WORK REQUEST: What lines of the material below hold the string "width"? Copy them out.

DATA SUPPLIED:
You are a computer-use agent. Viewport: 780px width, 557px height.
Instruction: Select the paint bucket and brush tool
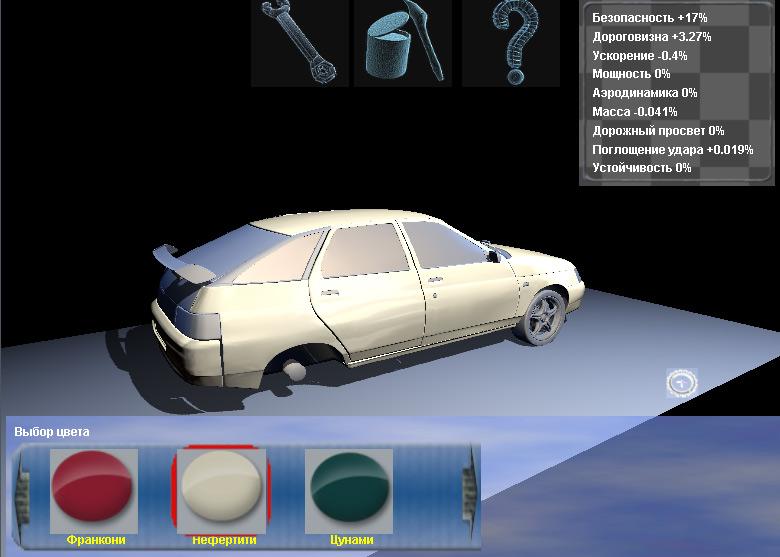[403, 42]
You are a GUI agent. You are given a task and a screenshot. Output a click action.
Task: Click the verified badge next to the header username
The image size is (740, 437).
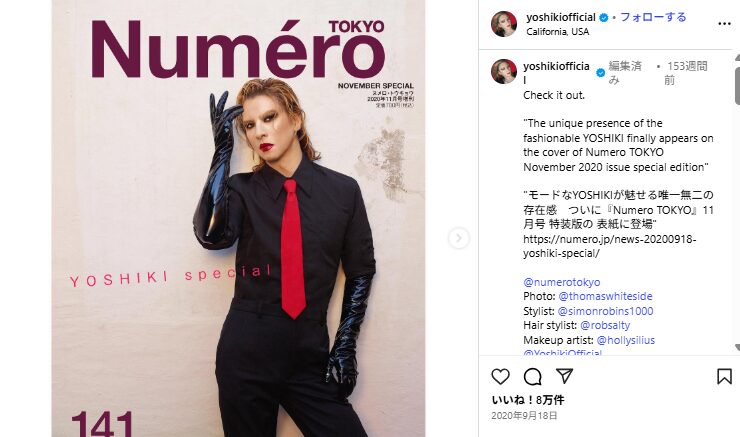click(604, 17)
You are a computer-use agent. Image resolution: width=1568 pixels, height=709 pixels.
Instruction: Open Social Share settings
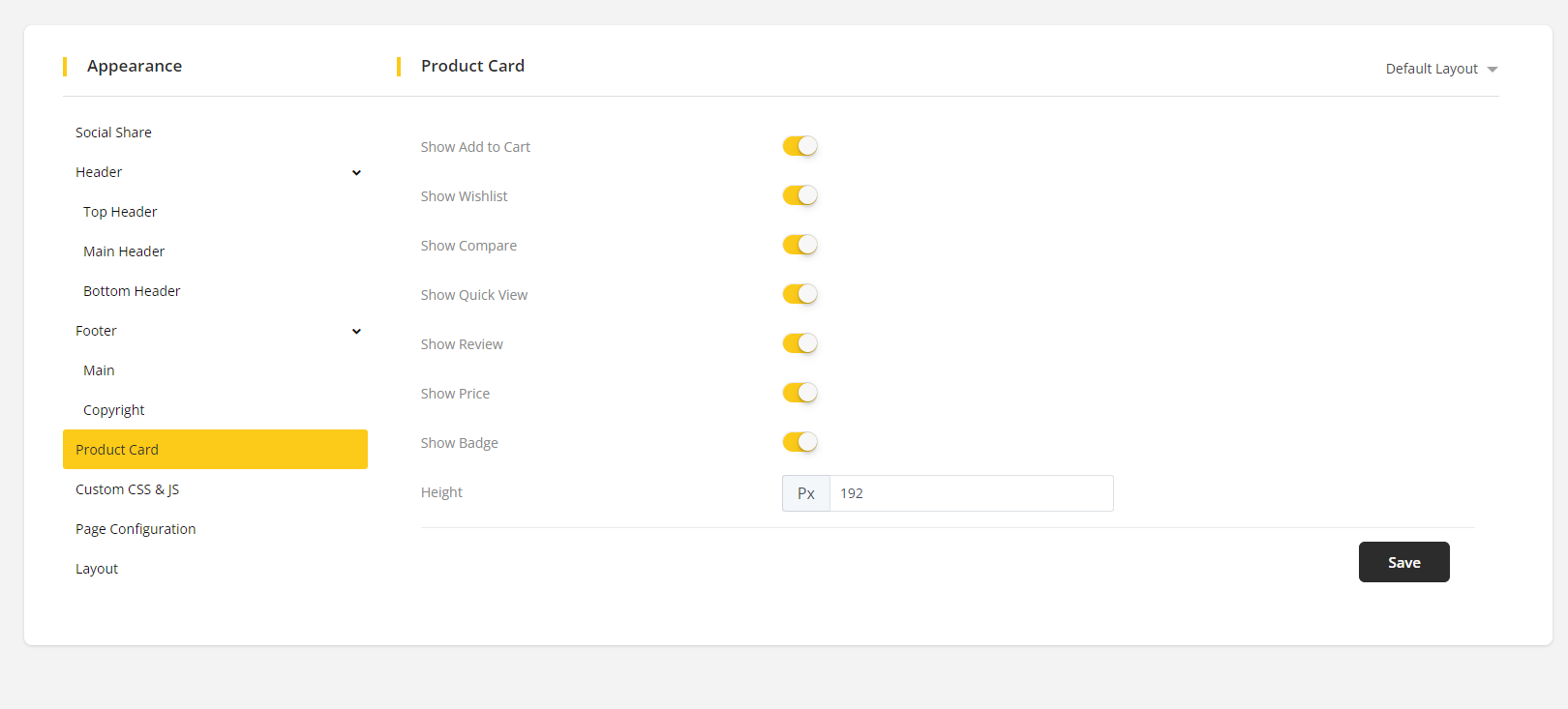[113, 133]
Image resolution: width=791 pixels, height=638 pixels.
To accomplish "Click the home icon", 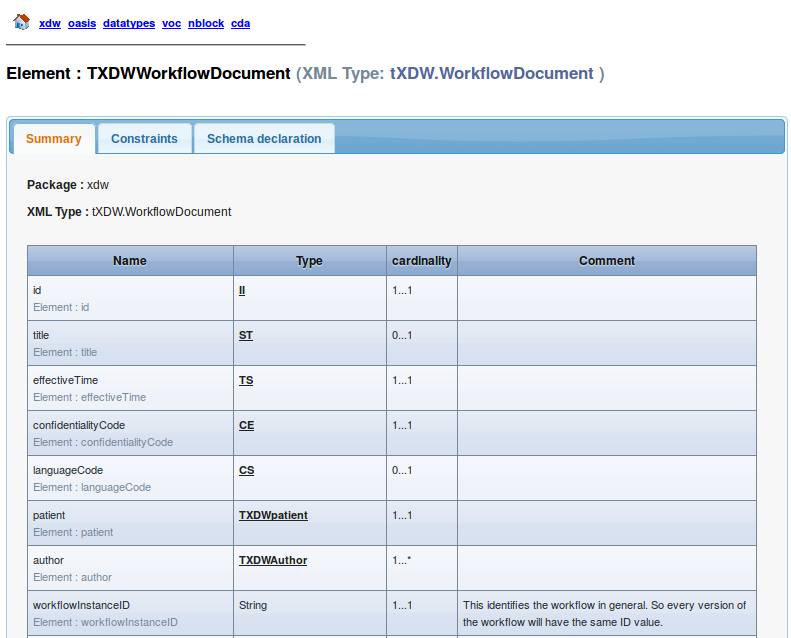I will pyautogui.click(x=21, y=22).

PROBLEM SOLUTION:
You are a computer-use agent. Viewport: 780px width, 557px height.
You are a computer-use agent. Image resolution: width=1568 pixels, height=709 pixels.
Image resolution: width=791 pixels, height=638 pixels.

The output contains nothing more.